-- WORK REQUIRED --
In the copy, include no pictures. Reproduce the rest of the entries exactly.

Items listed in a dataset
▬▬▬▬▬▬

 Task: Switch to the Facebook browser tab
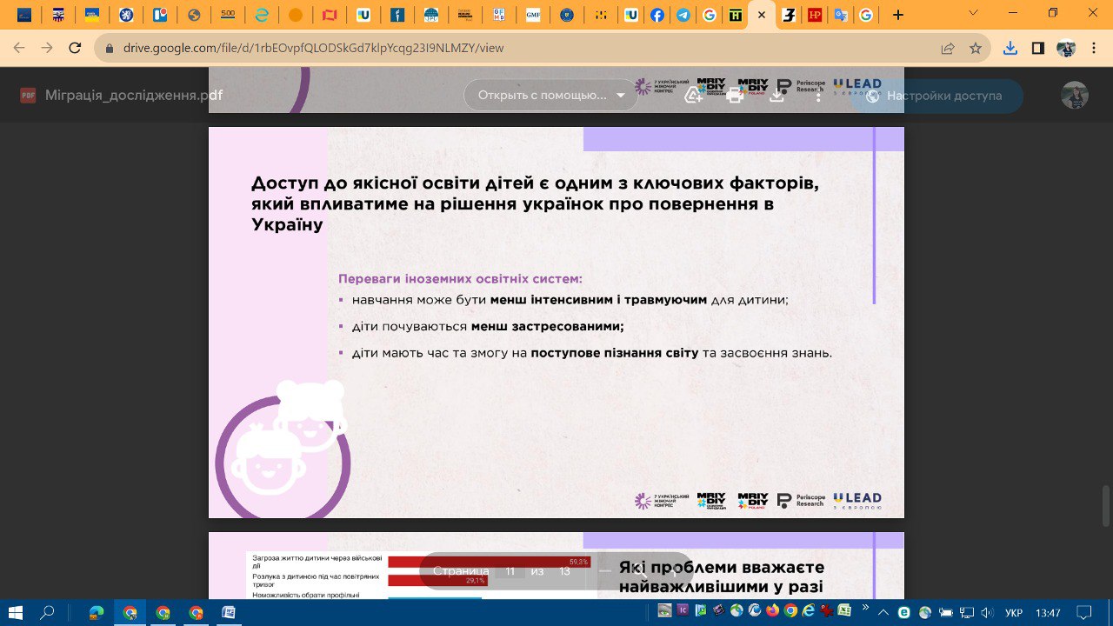point(657,15)
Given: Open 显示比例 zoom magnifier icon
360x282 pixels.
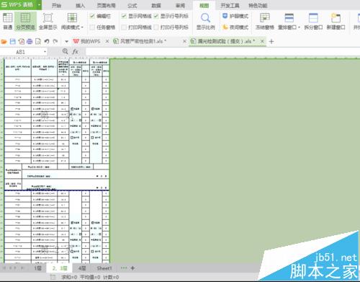Looking at the screenshot, I should [205, 21].
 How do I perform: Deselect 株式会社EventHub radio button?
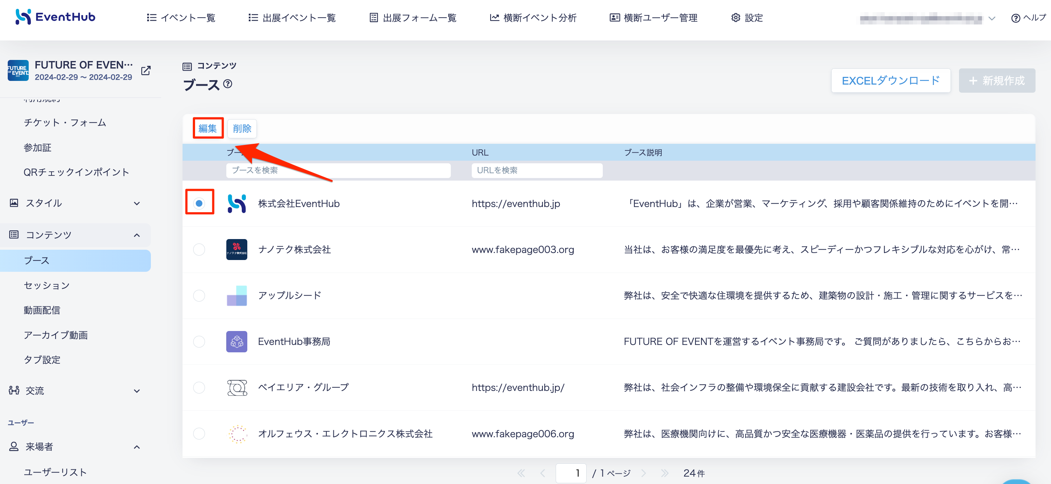(199, 203)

▬▬▬▬▬▬

-- EXERCISE RESPONSE --
 Task: Switch to the Facebook browser tab
point(657,15)
Given: Open 显示比例 zoom magnifier icon
360x282 pixels.
Looking at the screenshot, I should [205, 21].
 How do I perform: Deselect 株式会社EventHub radio button?
(199, 203)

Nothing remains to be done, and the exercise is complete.